Your goal.
Check every line below for the word "button" and copy the ones that have it.

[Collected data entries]
***
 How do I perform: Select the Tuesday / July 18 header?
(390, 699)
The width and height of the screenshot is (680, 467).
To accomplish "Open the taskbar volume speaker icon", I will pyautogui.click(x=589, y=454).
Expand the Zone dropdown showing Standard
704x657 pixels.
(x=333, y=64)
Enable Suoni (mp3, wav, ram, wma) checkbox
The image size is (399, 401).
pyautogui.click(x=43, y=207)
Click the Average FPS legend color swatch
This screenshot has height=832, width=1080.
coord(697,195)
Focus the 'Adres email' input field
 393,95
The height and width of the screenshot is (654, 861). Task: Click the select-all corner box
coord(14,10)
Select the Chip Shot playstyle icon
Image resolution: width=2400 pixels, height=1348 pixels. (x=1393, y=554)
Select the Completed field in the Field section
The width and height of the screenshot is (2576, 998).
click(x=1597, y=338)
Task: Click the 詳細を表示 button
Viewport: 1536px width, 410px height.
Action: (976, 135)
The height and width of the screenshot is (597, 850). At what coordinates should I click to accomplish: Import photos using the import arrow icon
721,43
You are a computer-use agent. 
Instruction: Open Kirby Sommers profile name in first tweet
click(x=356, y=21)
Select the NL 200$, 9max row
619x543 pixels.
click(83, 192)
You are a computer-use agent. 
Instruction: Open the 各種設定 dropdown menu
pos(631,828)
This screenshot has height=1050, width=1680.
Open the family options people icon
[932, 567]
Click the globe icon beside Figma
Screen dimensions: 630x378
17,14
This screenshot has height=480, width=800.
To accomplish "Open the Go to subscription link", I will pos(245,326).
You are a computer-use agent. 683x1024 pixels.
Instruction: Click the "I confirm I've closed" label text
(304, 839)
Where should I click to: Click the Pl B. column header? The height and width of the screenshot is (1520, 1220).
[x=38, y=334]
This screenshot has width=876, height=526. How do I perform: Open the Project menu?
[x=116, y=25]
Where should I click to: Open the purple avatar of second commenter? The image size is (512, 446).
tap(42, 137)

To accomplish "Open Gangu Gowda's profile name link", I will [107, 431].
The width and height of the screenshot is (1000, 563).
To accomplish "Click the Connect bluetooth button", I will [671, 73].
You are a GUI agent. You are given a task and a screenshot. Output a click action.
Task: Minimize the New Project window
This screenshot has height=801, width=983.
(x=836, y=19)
***
Reply to the task.
Task: Click the 詳細を表示 button
To accomplish "Click the Connect bluetooth button", I will [671, 73].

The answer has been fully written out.